(DATA FOR PROCESSING begins)

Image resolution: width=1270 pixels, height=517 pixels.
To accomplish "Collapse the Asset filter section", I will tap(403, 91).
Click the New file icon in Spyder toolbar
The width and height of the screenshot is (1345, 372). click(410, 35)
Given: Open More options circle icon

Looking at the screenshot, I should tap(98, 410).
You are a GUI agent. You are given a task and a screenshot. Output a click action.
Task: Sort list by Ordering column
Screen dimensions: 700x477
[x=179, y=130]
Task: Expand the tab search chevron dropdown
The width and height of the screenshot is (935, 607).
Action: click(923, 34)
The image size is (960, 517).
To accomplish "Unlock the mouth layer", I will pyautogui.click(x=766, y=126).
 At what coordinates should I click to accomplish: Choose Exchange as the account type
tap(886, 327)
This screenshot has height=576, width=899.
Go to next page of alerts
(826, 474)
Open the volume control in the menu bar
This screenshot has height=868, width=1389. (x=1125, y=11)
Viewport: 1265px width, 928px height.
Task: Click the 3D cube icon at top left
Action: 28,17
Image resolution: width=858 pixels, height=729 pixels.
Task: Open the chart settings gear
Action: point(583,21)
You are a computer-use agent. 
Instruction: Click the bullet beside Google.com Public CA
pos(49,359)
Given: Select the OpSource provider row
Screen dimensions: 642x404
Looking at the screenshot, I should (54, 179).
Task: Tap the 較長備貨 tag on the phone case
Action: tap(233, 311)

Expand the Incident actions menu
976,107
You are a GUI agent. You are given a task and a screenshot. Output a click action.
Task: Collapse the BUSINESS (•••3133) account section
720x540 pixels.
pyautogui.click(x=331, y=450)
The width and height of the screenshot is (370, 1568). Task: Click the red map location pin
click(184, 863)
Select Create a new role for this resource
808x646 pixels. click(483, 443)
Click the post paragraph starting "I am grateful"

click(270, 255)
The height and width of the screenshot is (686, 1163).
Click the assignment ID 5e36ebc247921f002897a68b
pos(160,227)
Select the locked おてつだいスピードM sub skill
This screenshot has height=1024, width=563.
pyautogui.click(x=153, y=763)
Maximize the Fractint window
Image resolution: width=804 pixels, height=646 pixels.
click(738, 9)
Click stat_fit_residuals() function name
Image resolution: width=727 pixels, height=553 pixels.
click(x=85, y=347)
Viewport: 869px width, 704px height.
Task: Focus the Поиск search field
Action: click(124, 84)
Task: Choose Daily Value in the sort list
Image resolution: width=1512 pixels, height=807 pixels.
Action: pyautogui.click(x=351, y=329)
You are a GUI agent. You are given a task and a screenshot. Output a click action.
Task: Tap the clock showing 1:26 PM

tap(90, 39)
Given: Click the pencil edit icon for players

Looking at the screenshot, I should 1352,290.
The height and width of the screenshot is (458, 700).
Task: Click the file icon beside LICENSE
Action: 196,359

(DATA FOR PROCESSING ends)

I need every line from the material that contains the word "list".

SOLVED EXERCISE:
Task: Sort list by Ordering column
Task: Choose Daily Value in the sort list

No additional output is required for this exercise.